Die Fallzahlen zu antisemitischen Vorfällen, die von RIAS Berlin für das Jahr erhoben worden sind, befinden sich in den Tabellen 1-3 der Anlage. Sie sind aufgeschlüsselt nach Vorfallsarten, bezirklichen Verteilungen sowie den inhaltlichen Ausprägungen von Antisemitismus.

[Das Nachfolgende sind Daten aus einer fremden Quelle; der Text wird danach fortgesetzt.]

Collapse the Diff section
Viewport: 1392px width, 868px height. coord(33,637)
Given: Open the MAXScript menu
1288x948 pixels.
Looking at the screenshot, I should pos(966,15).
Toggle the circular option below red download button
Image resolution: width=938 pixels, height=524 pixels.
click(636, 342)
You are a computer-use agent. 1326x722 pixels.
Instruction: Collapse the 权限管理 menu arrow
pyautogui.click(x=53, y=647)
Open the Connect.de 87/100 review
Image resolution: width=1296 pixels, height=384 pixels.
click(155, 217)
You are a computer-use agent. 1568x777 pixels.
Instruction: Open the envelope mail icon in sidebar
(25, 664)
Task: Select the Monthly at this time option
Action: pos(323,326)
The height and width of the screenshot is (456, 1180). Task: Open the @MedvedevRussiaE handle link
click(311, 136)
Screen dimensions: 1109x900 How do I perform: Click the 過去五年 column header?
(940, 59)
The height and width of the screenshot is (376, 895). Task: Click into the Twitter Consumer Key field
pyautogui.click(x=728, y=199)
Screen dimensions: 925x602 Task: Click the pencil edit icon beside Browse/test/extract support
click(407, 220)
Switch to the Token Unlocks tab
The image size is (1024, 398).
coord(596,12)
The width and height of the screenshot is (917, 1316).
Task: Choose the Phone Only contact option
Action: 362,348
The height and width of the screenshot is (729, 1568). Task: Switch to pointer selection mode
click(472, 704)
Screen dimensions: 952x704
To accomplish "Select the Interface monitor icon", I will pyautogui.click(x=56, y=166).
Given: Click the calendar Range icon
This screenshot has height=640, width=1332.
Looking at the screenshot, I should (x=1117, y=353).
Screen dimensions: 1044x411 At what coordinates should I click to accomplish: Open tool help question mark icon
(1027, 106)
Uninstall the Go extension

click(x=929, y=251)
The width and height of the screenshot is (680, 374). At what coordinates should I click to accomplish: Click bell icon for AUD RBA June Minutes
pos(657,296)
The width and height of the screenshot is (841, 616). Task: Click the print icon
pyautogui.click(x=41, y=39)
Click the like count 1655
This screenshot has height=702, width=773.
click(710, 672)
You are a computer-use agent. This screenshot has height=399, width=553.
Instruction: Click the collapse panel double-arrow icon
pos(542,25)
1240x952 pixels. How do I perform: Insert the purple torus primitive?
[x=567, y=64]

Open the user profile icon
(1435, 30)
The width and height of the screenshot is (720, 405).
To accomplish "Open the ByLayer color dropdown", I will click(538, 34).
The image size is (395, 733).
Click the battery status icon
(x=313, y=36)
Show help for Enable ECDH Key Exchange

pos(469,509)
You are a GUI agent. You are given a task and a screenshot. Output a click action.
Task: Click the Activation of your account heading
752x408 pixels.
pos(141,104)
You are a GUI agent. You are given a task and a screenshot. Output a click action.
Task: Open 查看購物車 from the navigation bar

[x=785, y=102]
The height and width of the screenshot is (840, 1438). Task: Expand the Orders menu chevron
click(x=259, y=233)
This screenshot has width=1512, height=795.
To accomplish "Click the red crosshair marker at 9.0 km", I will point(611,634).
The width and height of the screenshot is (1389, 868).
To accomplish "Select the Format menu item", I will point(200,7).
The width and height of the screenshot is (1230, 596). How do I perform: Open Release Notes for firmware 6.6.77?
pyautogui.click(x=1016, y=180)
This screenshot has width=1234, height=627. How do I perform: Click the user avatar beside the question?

Nachfolgend einige Ausführungen zur Erfassungsgrundlage:

RIAS Berlin unterscheidet je nach Art und Schwere des Vorfalls zwischen sechs verschiedenen Vorfalltypen. Diese Typen wurden ursprünglich vom Community Security Trust (CST) aus Großbritannien entwickelt und von RIAS Berlin für den deutschen Kontext angepasst. Als extreme Gewalt gelten physische Angriffe oder Anschläge, die den Verlust von Menschenleben zur Folge haben können oder schwere Körperverletzungen darstellen. Als Angriffe werden Vorfälle betrachtet, bei denen Personen körperlich angegriffen werden, ohne dass dies lebensbedrohliche oder schwerwiegende körperliche Schädigungen nach sich zieht. Diese Kategorie beinhaltet auch den bloßen Versuch eines physischen Angriffs. Unter einer gezielten Sachbeschädigung wird die Beschädigung oder das Beschmieren jüdischen Eigentums mit antisemitischen Symbolen, Plakaten oder Aufklebern verstanden Dazu zählt auch die Beschädigung oder Beschmutzung von Erinnerungszeichen und -orten für die Opfer der Schoa, also z.B. von Gedenkstätten, Gedenktafeln, Stolpersteinen oder von Geschäftsstellen entsprechender Organisationen. Als Bedrohung gilt jegliche eindeutige und direkt an eine Person oder Institution adressierte schriftliche oder mündliche Androhung von Gewalt. Als verletzendes Verhalten werden sämtliche antisemitische Äußerungen gegenüber jüdischen oder israelischen Personen oder Institutionen gefasst, aber auch antisemitische Beschimpfungen oder Kommentare gegenüber anderen Personen und Institutionen. Dies gilt auch für online getätigte antisemitische Äußerungen, sofern diese direkt an eine bestimmte Person oder Institution adressiert sind. Als verletzendes Verhalten werden ferner antisemitische Beschädigungen oder das Beschmieren nichtjüdischen Eigentums gewertet. In der Kategorie Massenzuschrift werden schließlich antisemitische Zuschriften erfasst, die sich an einen größeren Kreis von Personen richten – meistens handelt es sich hier um Online-Vorfälle.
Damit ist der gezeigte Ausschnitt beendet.